If You Can Ride in Mud, You Can Ride in Snow

Many will say that winter mountain biking began in 1987, when Dan Bull from Anchorage, Alaska, came up with the idea of holding a bike race along the Iditaroid dog sled trail.

Now the sport is growing as rapidly as snowshoeing did in the early 1990s and it is not uncommon to see winter mountain bikers on the same trails as snowshoers, snowmobilers and hikers.

Jeep trails, ski area access roads, old mining roads and snowmobile trails are ideal for riding. Stay away from groomed cross-country ski trails. If you try to pedal in more than four or five inches of powder with your standard wheels, you'll sink in like you are standing in quicksand.

Hardpack is best; packed powder is great. Packed hardpack with a few inches of powder, and you'll think you're riding on top of the clouds.

The secret to riding in the snow is flotation and slow, steady movements. Maintain a slow and steady rhythm, ride at a slightly lower cadence and higher gear than you normally would, and do not jump too hard out of the saddle when you need to accelerate. Steer with smooth and wide turns, and if the bike wants to slip in on one direction, then let it.

Simon Rakower of All Weather Sports in Fairbanks, Alaska, is one of the foremost experts on the sport. He runs a business that caters to winter cycling and has a website (www.allweathersports.com) that offers a multitude of information on training, winter cycling techniques, equipment and events for those wanting to learn more.

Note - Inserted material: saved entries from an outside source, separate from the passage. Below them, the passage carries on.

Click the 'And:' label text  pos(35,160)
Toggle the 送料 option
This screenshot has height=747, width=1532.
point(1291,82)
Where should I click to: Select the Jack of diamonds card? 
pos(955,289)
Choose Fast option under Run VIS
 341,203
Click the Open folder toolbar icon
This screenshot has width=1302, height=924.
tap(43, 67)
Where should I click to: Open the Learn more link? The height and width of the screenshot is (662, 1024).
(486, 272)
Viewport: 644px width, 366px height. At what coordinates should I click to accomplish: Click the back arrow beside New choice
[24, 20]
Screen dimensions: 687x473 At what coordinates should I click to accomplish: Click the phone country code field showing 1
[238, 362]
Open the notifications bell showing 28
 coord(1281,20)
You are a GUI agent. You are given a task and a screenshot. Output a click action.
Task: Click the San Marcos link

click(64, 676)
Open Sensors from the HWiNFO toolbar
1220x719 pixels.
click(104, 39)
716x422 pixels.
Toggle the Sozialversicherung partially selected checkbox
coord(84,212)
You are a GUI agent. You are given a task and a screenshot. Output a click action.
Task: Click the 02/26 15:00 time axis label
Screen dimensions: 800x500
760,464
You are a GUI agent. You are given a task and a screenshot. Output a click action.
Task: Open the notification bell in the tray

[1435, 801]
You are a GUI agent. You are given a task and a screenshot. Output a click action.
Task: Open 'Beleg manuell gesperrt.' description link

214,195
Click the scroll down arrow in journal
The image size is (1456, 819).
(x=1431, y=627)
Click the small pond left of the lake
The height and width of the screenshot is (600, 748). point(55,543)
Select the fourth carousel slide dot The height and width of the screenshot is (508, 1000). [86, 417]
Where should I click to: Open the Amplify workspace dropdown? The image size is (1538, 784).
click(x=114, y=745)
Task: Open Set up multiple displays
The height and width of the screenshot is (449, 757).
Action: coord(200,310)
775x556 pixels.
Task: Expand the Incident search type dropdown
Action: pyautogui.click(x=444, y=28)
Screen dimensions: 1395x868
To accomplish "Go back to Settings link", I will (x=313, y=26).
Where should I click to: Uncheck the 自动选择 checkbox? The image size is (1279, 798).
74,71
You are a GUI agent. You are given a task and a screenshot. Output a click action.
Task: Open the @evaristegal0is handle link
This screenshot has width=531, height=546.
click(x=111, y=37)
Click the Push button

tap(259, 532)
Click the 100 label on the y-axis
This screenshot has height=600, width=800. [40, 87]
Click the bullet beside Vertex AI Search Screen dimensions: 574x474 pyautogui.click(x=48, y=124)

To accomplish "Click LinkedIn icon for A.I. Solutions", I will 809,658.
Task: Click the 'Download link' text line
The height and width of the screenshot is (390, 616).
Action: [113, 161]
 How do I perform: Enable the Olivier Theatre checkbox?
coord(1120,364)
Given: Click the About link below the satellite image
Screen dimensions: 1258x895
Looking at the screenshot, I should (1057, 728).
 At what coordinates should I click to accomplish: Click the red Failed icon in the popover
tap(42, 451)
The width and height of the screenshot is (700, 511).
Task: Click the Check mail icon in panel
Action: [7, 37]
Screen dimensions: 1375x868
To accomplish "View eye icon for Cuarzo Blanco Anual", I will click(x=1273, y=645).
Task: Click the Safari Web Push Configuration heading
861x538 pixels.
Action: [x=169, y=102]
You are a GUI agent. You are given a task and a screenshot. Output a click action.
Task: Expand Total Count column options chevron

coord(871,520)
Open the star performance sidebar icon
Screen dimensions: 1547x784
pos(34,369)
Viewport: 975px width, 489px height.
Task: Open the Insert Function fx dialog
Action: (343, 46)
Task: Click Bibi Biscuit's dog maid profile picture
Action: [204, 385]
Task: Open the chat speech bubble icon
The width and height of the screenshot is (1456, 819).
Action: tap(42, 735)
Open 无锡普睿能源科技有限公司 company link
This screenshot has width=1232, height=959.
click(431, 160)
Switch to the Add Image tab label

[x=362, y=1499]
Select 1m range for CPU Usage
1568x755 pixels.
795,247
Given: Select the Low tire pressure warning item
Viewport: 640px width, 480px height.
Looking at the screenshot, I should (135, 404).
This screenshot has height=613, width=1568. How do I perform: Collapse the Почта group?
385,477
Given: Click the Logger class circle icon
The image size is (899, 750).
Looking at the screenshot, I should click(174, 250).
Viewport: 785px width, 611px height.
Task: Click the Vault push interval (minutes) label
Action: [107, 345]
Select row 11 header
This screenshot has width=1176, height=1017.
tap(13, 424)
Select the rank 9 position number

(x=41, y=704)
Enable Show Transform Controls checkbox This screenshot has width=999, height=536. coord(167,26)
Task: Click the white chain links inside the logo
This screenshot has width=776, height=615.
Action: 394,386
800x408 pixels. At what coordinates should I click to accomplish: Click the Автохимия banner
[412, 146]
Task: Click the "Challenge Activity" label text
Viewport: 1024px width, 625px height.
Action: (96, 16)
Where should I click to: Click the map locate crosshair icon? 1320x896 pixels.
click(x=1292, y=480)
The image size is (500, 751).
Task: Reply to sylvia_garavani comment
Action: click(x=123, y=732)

Rakower says snow riding is "more interesting and fun than riding on the dirt. And talk about power riding--wait until you go on your first ride in about four to six inches of powder. Riding in the snow is hard and technical. 10 miles in the snow is like 20 miles on a dirt trail."

"You do not need a fancy bike with dual-suspension and hydraulic brakes, just a bike with the widest rims you can find," Rakower says.

Try using Snow Cat double-wide rims with a 2.2 tires on front and rear, and deflate your tires to 10 to 15 pounds of pressure. While most good wide tires with a mud-pattern will work in the snow, if you live in the New England area where there is more ice on the trails you may want to consider obtaining a set of Nokian metal stud tires, which will help greatly on ice but not on the snow.

Lastly, tell yourself that you are tough. It may be easier to stay indoors riding the rollers and watch an old movie or football game. But embrace the winter for its beauty, and you may find winter the most enjoyable season of all.